“Come on, little ones, we are going to go visit Margaret. I need to help Paddy with something; I will be back as soon as I can.” Riordan coughs, his eyes blinking open and revealing the haze of fever in their depths. I cannot leave him like this.
But Paddy…
“Jakob, run to the kitchen and grab the blue bottle for coughs and a teaspoon.” He nods, his small shoulders squared and ready for battle. My boy. “Gabriel, go fetch Margaret.” I pat his little tushy and send him on his own mission. I pick up Noemi and place her at my breast while I pace back and forth.
Jakob rushes back up the stairs holding the blue bottle and a teaspoon high in the air. “I got it!” I reach to take it from him, but he holds it to the side. “I got it. Just tell me how many teaspoons. I take care of Riordan. I am his big brother.”
“Yes, you are. Thank you for being such a good big brother.”
Jakob nods, but focuses on pouring the tincture on the spoon, careful not to spill a drop, his pink tongue hanging out the side of his mouth. My heart feels like it swells to twice its size as I watch him tend to his brother.
“Trinli?”
“Up here, Margaret!” She crests the top of the stairs moments later. Her eyes welled with tears.
“Trinli, I heard what happened, I am so sorry.”
“Yup. Sad. Can you watch the kids here? Riordan has a fever and cough, and I must go out for a bit.”
“You want to grieve alone, I understand. A loss like this—”
“Mutti? What did you lose?”
Margaret kneels in front of Jakob and grabs his hands. “Your da died this morning.”
Jakob and Gabriel cry out. Jakob releases Margaret’s hands and hugs Gabriel tight. Riordan stirs from his sleep, his bottom lip quivering. “Da is dead?”
Margaret tries to console them, but I shake my head and put a hand on her shoulder. In a solemn tone, I clarify, “Darragh died in the mine this morning. Paddy was injured but he will be alright after he has rested. I am going to see him now.” Jakob and Gabriel rush me, wrapping their arms around my legs.
“Give Da this hug,Mutti, so he knows we want him to get better.” I blink away the tears that threaten my eyes and pat their heads. Margaret stands, her expression one of absolute bewilderment.
“They call Paddy ‘da’?”
“He is our Da!” Riordan states emphatically, breaking into a coughing fit when he’s done.
“He plays with us and showed us how to water the weeds with our trouser snakes and makesMuttismile.” Jakob’s little shoulders tremble with emotion.
Margaret glances at my babies, then at me. Her smile grows slowly. “Then let us bury the reprobate and—”
“There is no body to bury…it is under too much rubble from the collapse.”
“Even better!” Margaret laughs. “I will stay here with the little ones; you go check on Paddy.”
“Thank you, my friend.” I hug her briefly and kiss her cheek.

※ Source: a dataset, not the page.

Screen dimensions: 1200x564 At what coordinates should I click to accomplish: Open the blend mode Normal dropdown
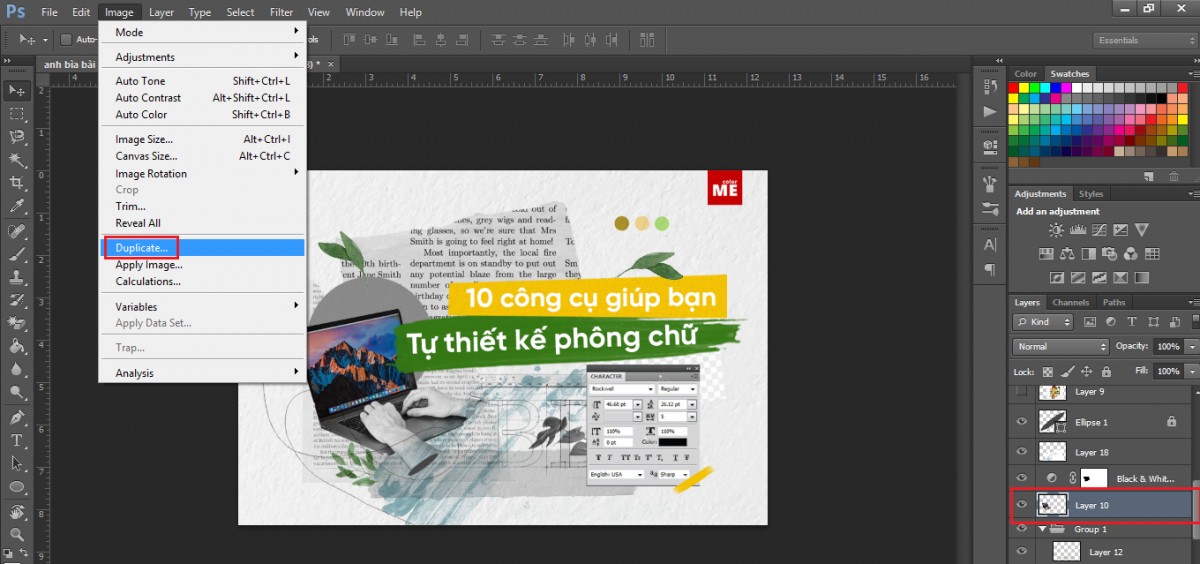pyautogui.click(x=1060, y=346)
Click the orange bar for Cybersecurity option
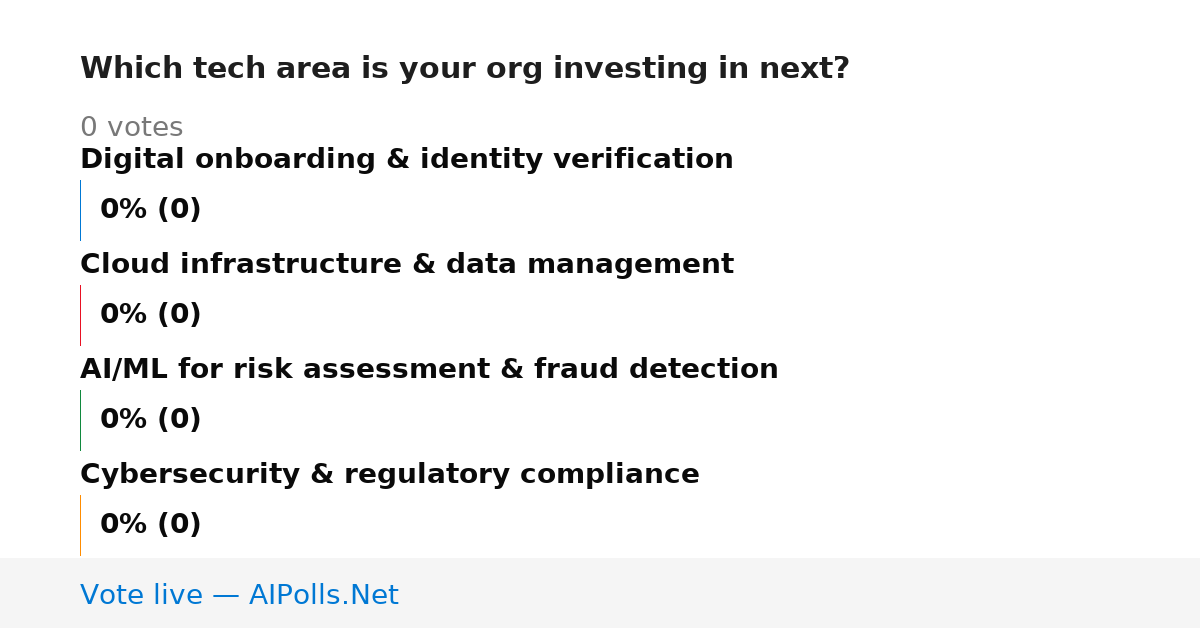The height and width of the screenshot is (628, 1200). 80,525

I feel her grin against the side of my face before she whispers, “You can thank me by letting me know all about his trouser snake…once you are well acquainted.”
Paddy 9.
Feckin’ hell. My arm hurts, my leg hurts…my heart hurts. Today went sideways and I do not know what to do moving forward. Trinli’s husband is dead. Very, very dead. Magnus Mining Company pays almost nothing out when a miner dies, but what little they might assist with would surely be denied if they knew just how drunk Darragh was. I found him staggering, slurring his speech, and laughing without cause. He yelled at me, accused me of coveting his wife, then tried to fight me. My attempts to calm him down fell on deaf ears. The things he said about her, it took everything I had not to punch him. Honestly, I knew that if I hit him, he would be knocked out, and I did not relish the thought of dragging his lard ass out of the mine.
He shoved me, told me to leave him alone and let him do his job. I turned to leave, was almost out of the corridor, when I heard him swing his axe and hit something metal. I spun around, saw his face drain of color, and rushed back to pull him out. It takes seconds for a life to change…for a life to end. Whatever he hit, whatever he broke, rippled through the corridor and every repurposed piece of structural support I warned management would fail without proper precautions failed in seconds.
I reached out to grab him as the roof collapsed, large sections of hard earth fell around him, landing on my arm and leg. Blood spurted from the crushing impact as Darragh lay buried beneath thousands of pounds of earth, metal, and debris. Several armslatched onto me roughly, dragging me from the corridor and depositing me topside. The sunshine seemed so out of place, blinding in its intensity after the darkness of the mine, the life of a bad man so easily snuffed out.
I cannot figure out how to tell her. How to look her in the eye and tell her I allowed her husband to die. He was not a good man. But did he deserve that end? Did Trinli? The babes?
I lay here in my home, my arm and leg bandaged by the company physician, throbbing with the constant reminder of my heartbeat while Darragh’s remains silent.